▶ Problem
Word-for-word repetition of the records below is needed, but only from the line holding "Where should I" through the final line, with pictures excluded.

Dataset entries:
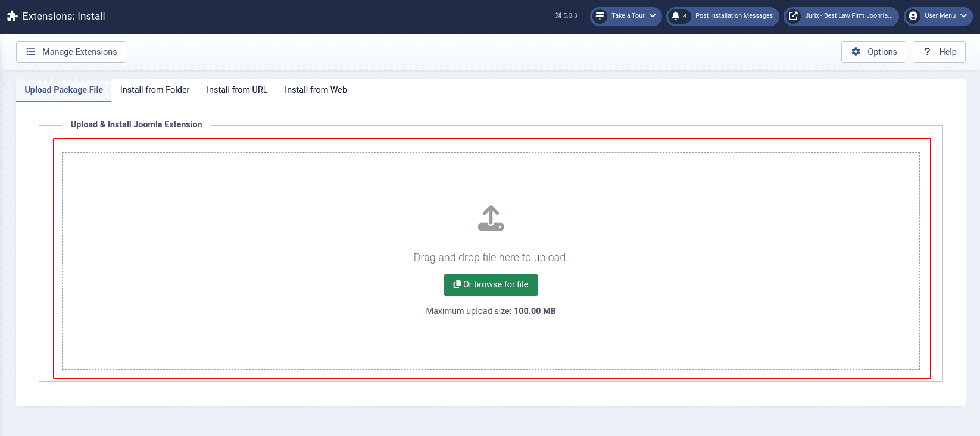This screenshot has width=980, height=436.
Task: Click the list icon in Manage Extensions
Action: [31, 52]
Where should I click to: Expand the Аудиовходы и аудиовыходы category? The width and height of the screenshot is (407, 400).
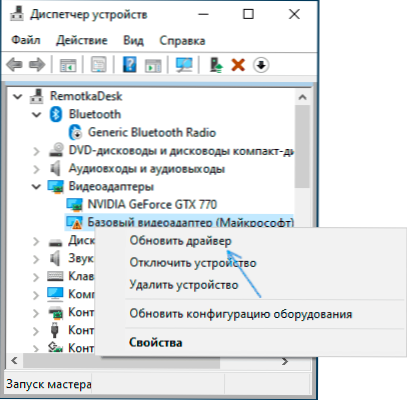pos(36,169)
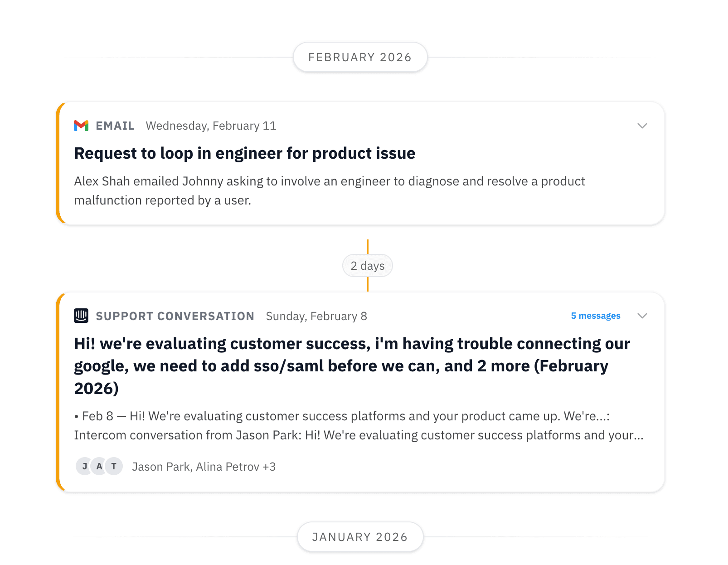Open 'Request to loop in engineer' title

click(x=244, y=153)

▶ Answer section
Where should I click to: Expand the Аудиовходы и аудиовыходы category? The width and height of the screenshot is (407, 400).
pos(36,169)
Open 'Request to loop in engineer' title

click(x=244, y=153)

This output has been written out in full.